- **本文抜粋**
----------------------------------------
同じナイーブT細胞でも
環境が変わればまったく違う働きをする──
これが免疫の面白さであり
病気の成り立ちにも直結するポイントです。
Th1・Th2・Th17・Tregという専門職への分化は
すべて“サイトカインの指示”で決まります。
ナイーブヘルパーT細胞(Th0)と
エフェクターT細胞(Th1/Th2/Th17/Treg)の違い
ナイーブヘルパーT細胞(Th0)が浴びるサイトカインによってそれぞれの役割の違う
エフェクターT細胞(Th1/Th2/Th17/Treg)に分化する仕組み
ナイーブヘルパーT細胞:未配属の新入社員
エフェクターT細胞:配属後の専門職から説明します。
ナイーブヘルパーT細胞は
「まだ何の仕事も決まっていない新入社員」です。
そこに周りの環境(サイトカイン)が「君は営業」「君は経理」と指示を出します。
----------------------------------------
- **元データ**
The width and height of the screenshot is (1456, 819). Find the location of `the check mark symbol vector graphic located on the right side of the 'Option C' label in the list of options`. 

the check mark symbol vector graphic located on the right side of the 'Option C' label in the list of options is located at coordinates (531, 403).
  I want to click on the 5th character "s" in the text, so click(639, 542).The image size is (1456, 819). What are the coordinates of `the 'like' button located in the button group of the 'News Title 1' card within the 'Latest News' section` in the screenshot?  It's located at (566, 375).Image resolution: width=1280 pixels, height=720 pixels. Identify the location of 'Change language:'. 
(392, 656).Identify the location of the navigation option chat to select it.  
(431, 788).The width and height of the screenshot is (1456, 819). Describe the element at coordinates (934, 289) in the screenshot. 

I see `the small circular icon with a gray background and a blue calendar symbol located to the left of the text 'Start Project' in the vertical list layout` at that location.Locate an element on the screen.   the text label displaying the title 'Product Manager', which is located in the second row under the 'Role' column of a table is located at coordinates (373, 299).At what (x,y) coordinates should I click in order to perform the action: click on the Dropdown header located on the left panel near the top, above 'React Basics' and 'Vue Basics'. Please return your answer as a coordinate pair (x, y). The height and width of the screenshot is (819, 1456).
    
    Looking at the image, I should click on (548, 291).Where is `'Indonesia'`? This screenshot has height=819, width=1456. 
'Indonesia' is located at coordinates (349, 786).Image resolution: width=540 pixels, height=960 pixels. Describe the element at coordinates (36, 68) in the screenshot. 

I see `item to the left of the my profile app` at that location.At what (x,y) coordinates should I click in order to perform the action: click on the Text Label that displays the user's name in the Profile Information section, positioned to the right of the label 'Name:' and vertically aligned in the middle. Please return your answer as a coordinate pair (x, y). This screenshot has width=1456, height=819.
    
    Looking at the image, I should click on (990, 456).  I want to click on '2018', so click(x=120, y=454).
----------------------------------------
- **作業内容 1**
T細胞の分化についての本文から、「Th1・Th2・Th17・Tregという専門職への分化は」を含む語句で始まり「そこに周りの環境(サイトカイン)が「君は営業」「君は経理」と指示を出します。」で終わる部分を、そのまま書き写してください。
- **作業内容 2**
T細胞の分化についての本文では、ナイーブヘルパーT細胞は何にたとえられていますか。
- **作業内容 3**
T細胞の分化についての本文を、最後の文の後から書き継いでください。

- **解答 1**
Th1・Th2・Th17・Tregという専門職への分化は
すべて“サイトカインの指示”で決まります。
ナイーブヘルパーT細胞(Th0)と
エフェクターT細胞(Th1/Th2/Th17/Treg)の違い
ナイーブヘルパーT細胞(Th0)が浴びるサイトカインによってそれぞれの役割の違う
エフェクターT細胞(Th1/Th2/Th17/Treg)に分化する仕組み
ナイーブヘルパーT細胞:未配属の新入社員
エフェクターT細胞:配属後の専門職から説明します。
ナイーブヘルパーT細胞は
「まだ何の仕事も決まっていない新入社員」です。
そこに周りの環境(サイトカイン)が「君は営業」「君は経理」と指示を出します。

- **解答 2**
まだ何の仕事も決まっていない新入社員です。

- **解答 3**
すると、
ナイーブヘルパーT細胞は
それぞれ専門職エフェクターT細胞:Th1・Th2・Th17・Tregに分かれます。
① ナイーブヘルパーT細胞(Th0)とは何か
- 抗原にはまだ出会っていない or 出会ったばかり
- 何をするか決まっていない
- 特徴:柔軟(どの系統にもなれる)
例:「医学部を出たばかりで専門科が決まっていない医師」
② サイトカイン環境で運命決定
どのサイトカインを浴びるかで“職業”が決まります。
「環境が運命を決める」
| サイトカイン環境 | 分化先 | 役割 |
| IL-12 / IFN-γ | Th1 | 細胞内感染(ウイルス・結核) |
| IL-4 | Th2 | アレルギー・寄生虫 |
| IL-6 + TGF-β | Th17 | 細菌・真菌・炎症 |
| TGF-β + IL-2 | Treg | 免疫抑制 |
③ エフェクターT細胞とは何か
エフェクターT細胞とは「分化して実際に働いている状態のT細胞」
つまり:
- Th1 → エフェクター
- Th2 → エフェクター
- Th17 → エフェクター
ポイント:「エフェクター=種類ではなく“状態”」
- ナイーブ → 分化 → エフェクター(Th1など)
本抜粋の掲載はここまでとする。